* What you need to do: Go to the line below that contains "Viewport: 570px width, 438px height.". From there to the end of the records, reproduce each line exactly, except the pictures.

Collected data entries:
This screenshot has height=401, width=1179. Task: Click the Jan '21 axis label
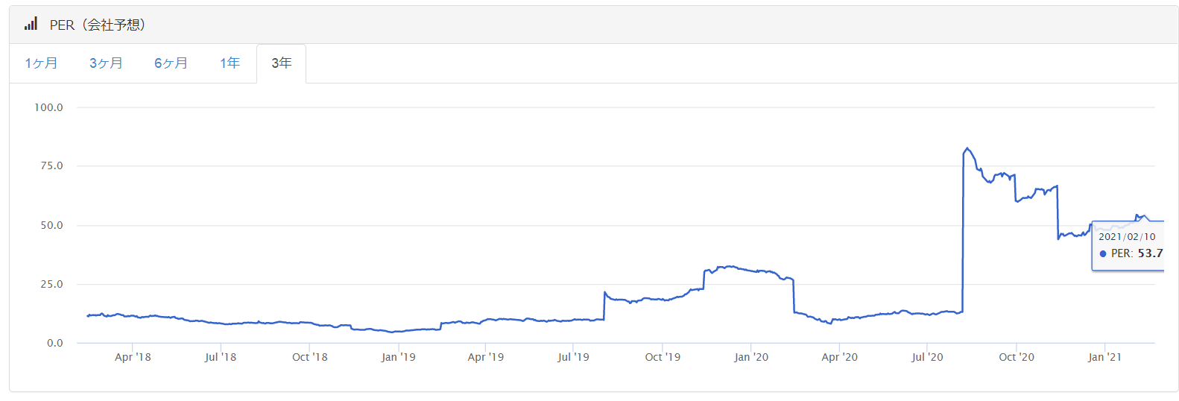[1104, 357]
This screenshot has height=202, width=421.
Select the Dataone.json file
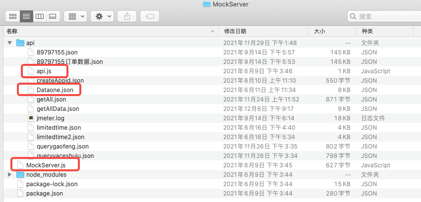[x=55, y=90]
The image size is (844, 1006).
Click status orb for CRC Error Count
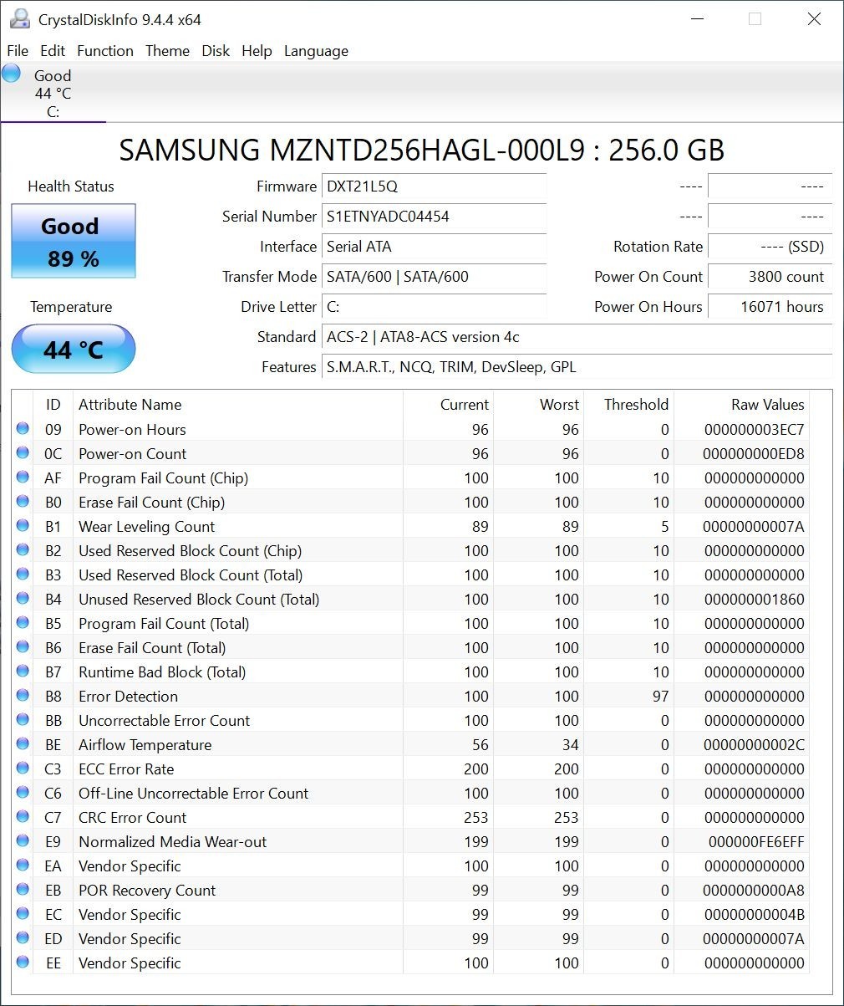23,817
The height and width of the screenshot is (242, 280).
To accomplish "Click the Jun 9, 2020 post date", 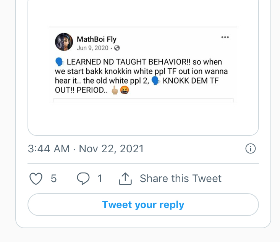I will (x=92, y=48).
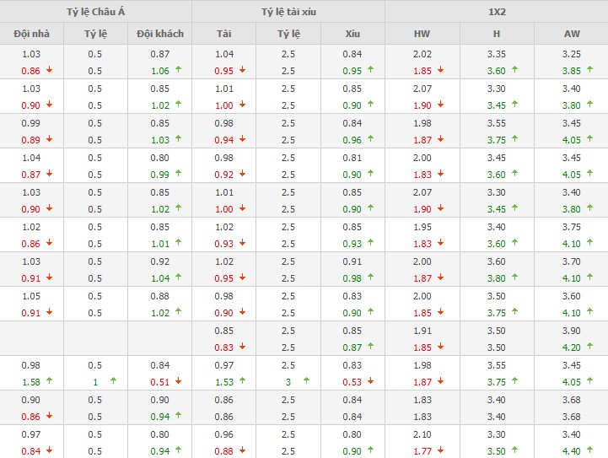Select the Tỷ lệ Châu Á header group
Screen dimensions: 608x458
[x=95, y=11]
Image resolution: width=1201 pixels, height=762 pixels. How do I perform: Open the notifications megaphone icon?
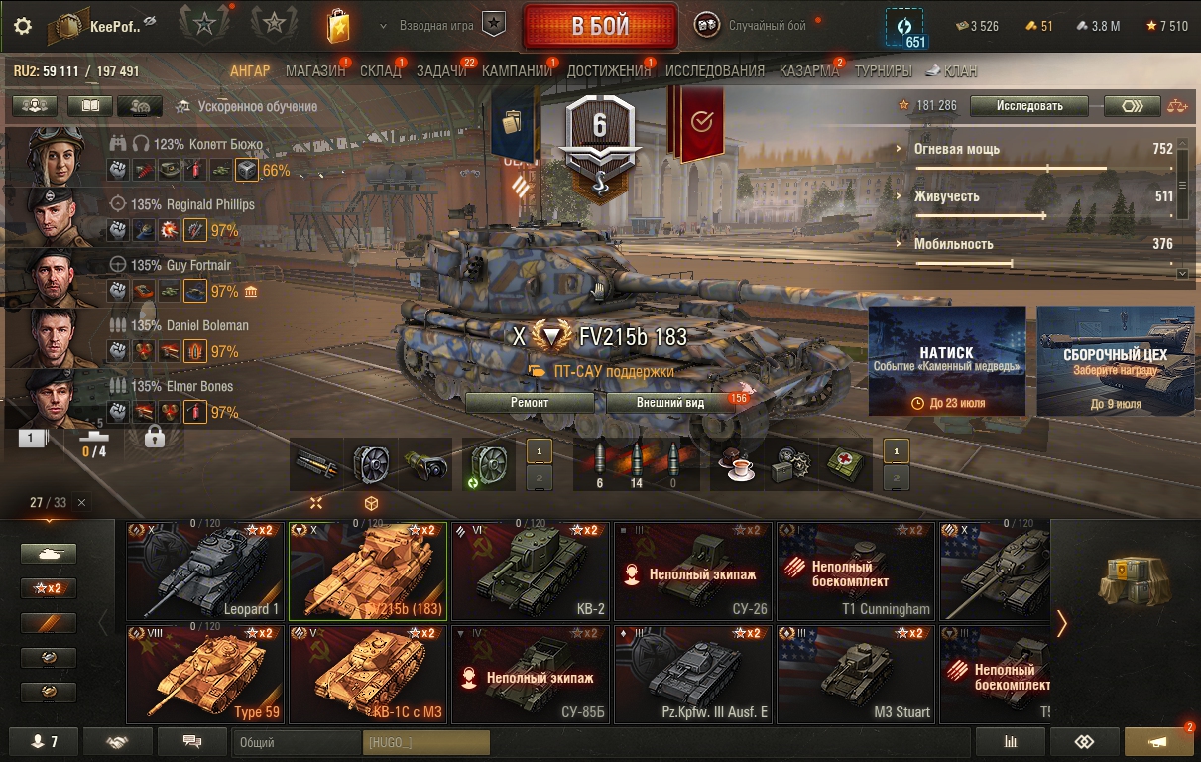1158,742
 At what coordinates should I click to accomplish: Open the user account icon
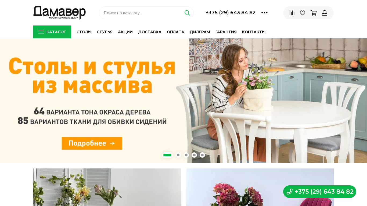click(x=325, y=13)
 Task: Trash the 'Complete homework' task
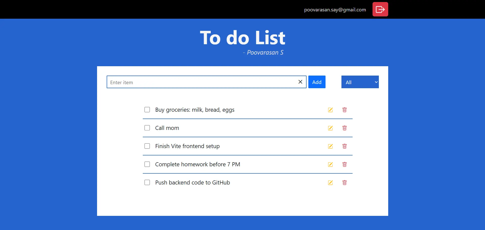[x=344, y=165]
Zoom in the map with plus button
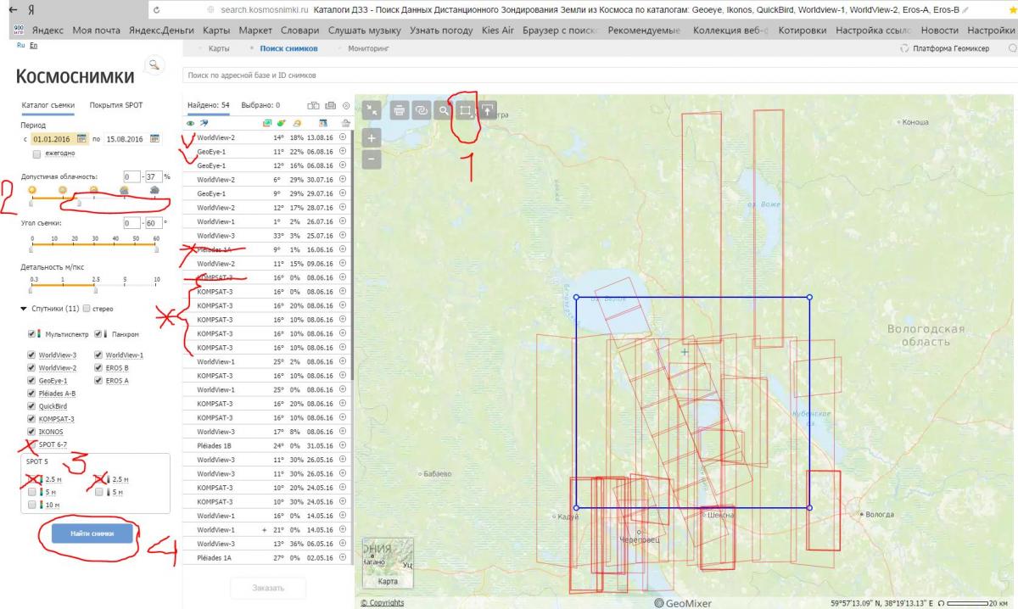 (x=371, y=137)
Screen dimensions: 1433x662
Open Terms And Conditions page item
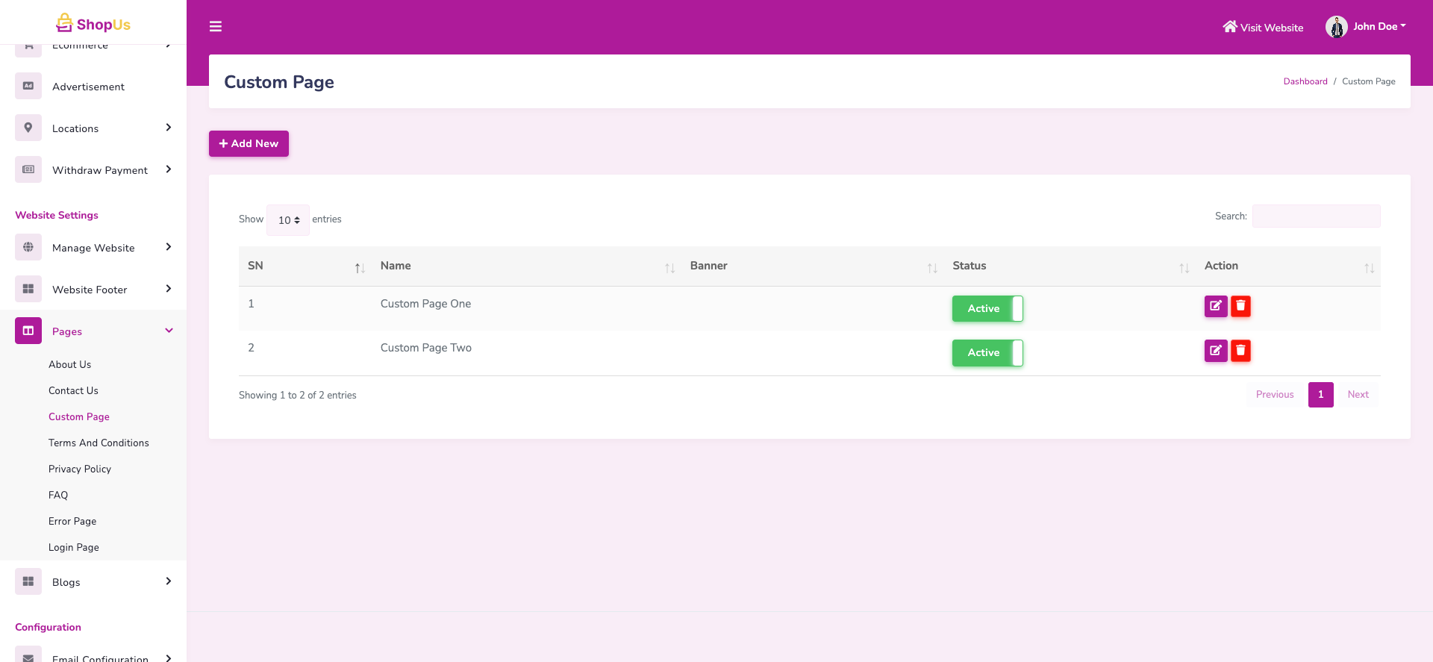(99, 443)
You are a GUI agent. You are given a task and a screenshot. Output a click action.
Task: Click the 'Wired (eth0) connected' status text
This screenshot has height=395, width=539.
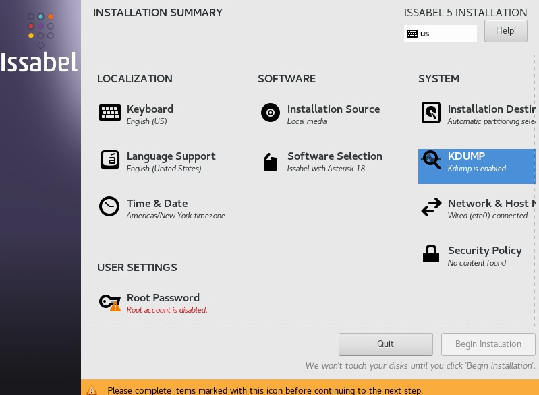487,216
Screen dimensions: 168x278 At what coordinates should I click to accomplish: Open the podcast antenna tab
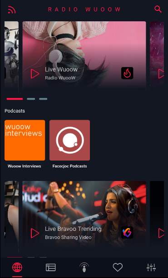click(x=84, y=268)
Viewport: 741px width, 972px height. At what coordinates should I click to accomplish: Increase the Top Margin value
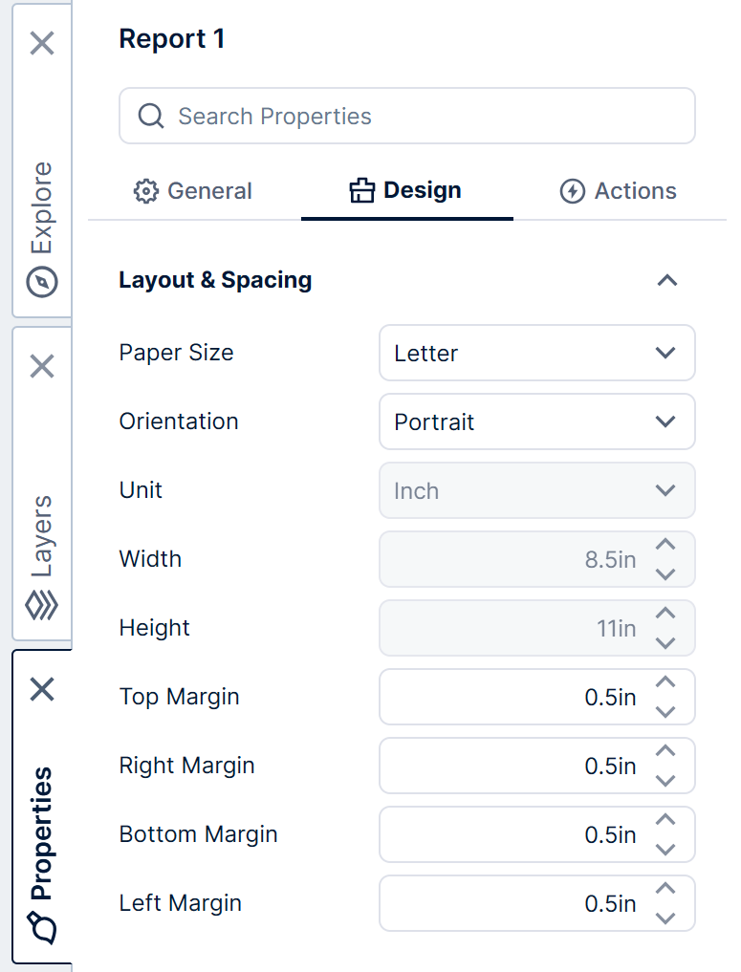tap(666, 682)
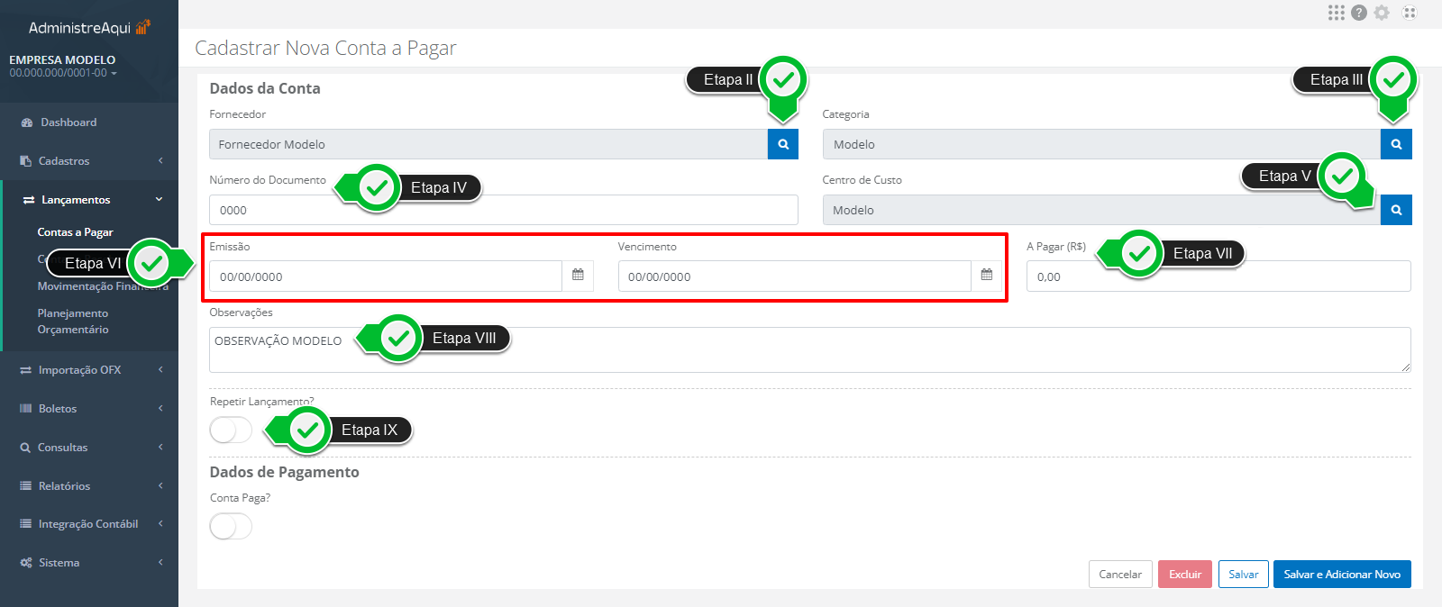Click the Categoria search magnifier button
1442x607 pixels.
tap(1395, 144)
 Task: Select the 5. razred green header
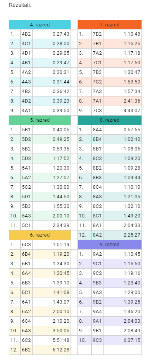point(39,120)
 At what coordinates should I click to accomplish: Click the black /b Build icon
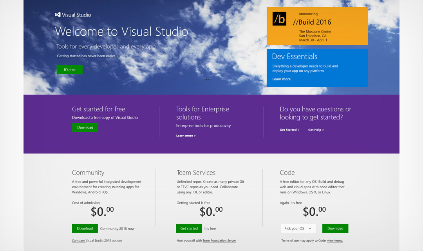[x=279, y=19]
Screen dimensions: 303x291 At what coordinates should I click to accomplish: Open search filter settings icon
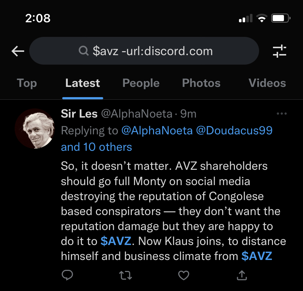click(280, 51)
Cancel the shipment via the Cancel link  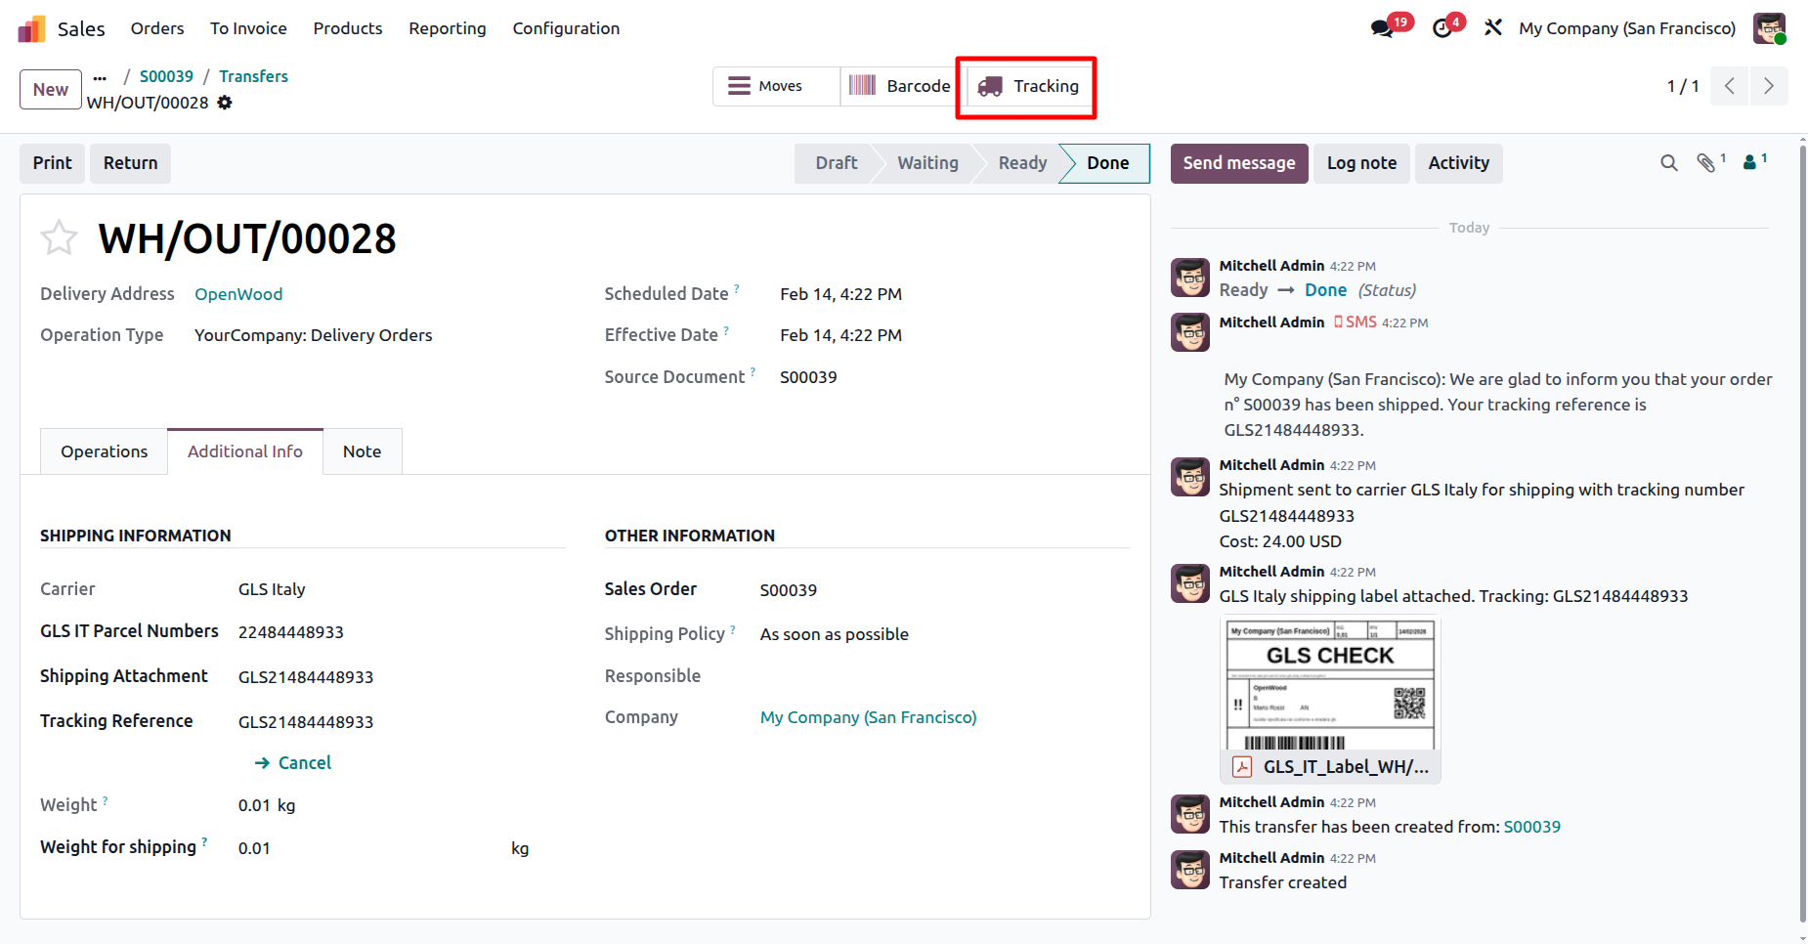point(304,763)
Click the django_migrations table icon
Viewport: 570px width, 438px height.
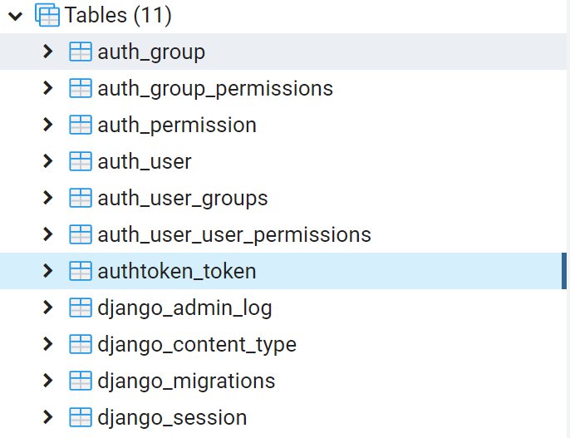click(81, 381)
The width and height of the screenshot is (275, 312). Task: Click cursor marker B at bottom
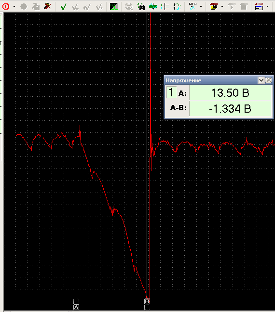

* Output below:
Viewport: 570px width, 438px height.
click(81, 381)
The width and height of the screenshot is (275, 312). Task: Click cursor marker B at bottom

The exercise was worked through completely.